Why are Finns So Healthy?
Visit Finland in winter and you’ll get an idea of why Finns are rated amongst the healthiest people on the planet. No, it has nothing to do with their admittedly excellent health care system, in my opinion. Here are my top reasons, in order of… nothing.
Clothing. If you wore 17 layers of clothes every day just to go from your house to Helsinki’s wonderful bus or trolley system, you’d burn calories faster than a mouse on a treadmill. In Lapland, it’s 26 layers and waddling is a proven calorie-burner.

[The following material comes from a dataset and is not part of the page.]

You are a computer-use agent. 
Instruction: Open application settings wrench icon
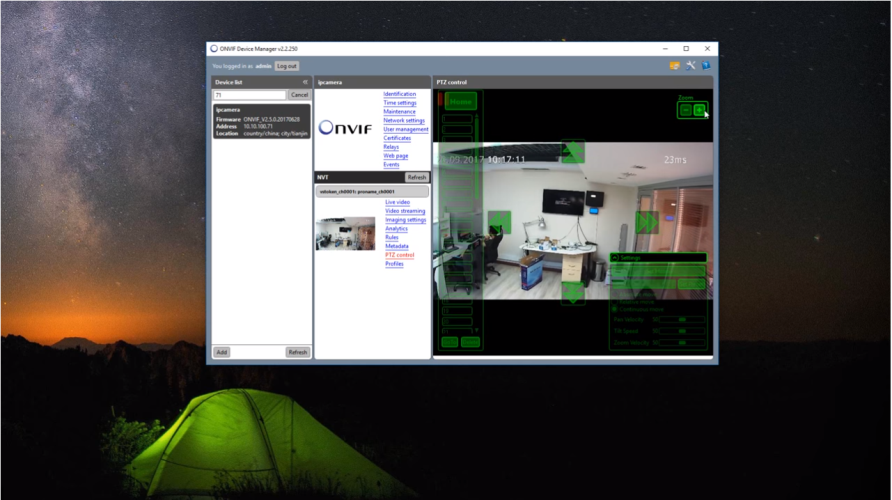(690, 66)
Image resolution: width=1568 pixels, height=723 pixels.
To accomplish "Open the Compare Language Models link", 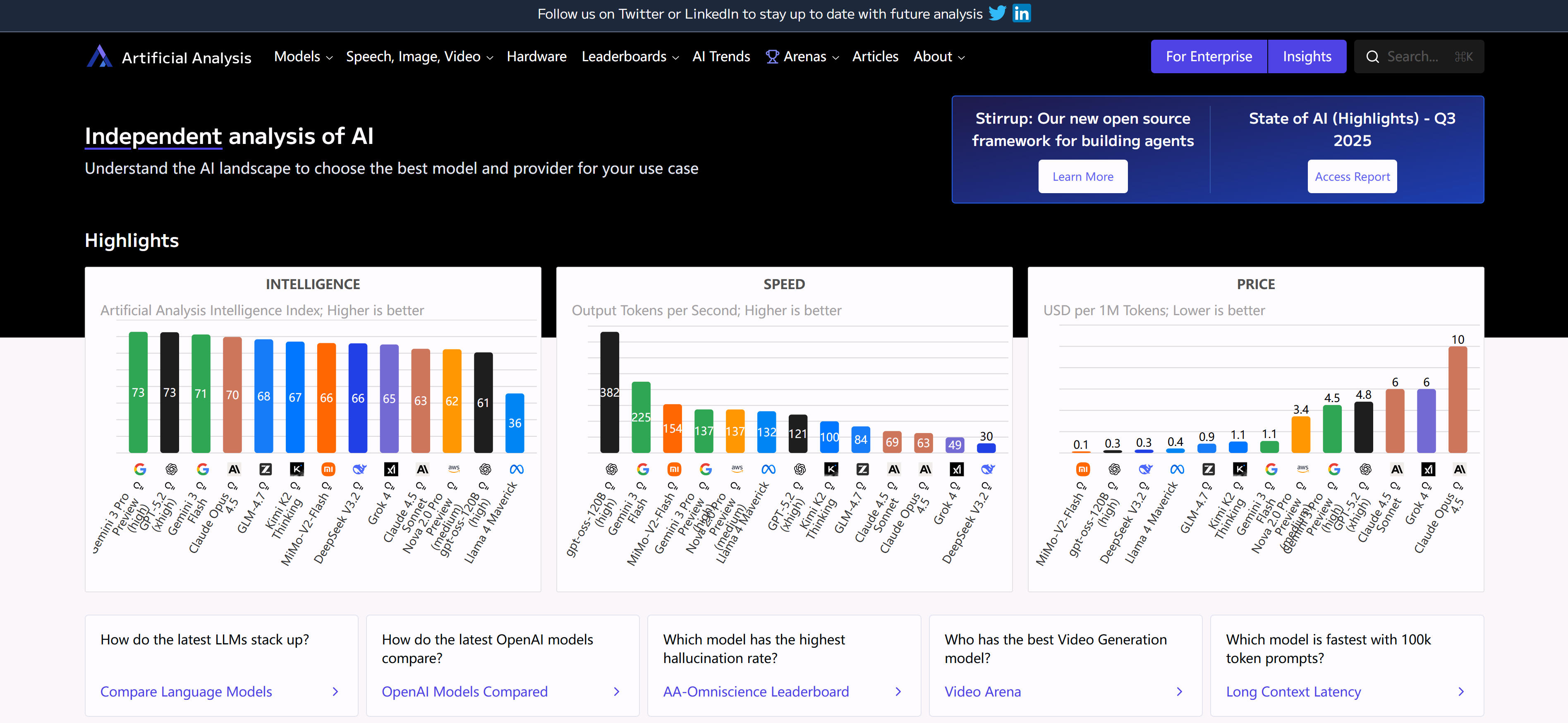I will 186,691.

Walking. Finns walk everywhere. If they don’t walk they ski. Or snowshoe. Or, in Lapland, maybe hitch up a dog team and run it 50 kilometers to the grocery store. Apparently, those activities are good for the heart.
Walking on Helsinki sidewalks. If New Yorkers had to put up with walking on snow-covered sidewalks like Helsinkians do, there would be a major revolution from my friends in Brooklyn. Fuggedaboudit. I spent three days in Helsinki and during that time it snowed twice. Amazingly, very, very few storekeepers bothered to shovel, even in major shopping districts. Since it is so cold, the snow does not turn to wet slush. Instead it pulverizes into a grungy, sand-like quality. Ever try walking on a sandy beach? This alone makes Finns strong like bulls. This is just a small example of what I mean, two days after a snowfall.
Sauna. Finns will sauna at the drop of a hat… or clothes. Trust me on this one.
Fish. Finns eat fish. Lots of fish. I had steamed salmon, grilled salmon, smoked salmon, broiled salmon, salmon salad, even poached salmon. Having gills must take a load off one’s lungs.
Reindeer. Finns also eat a lot of reindeer, so there must be something healthy about it, too. I wonder if they abstain around Christmas time?
Cold Air. When it’s -35C outside in winter, it tends to weed out the weaker members of the species. Those left standing are called Finns.
So, that’s my health report from Finland. And, please pass the tartar sauce.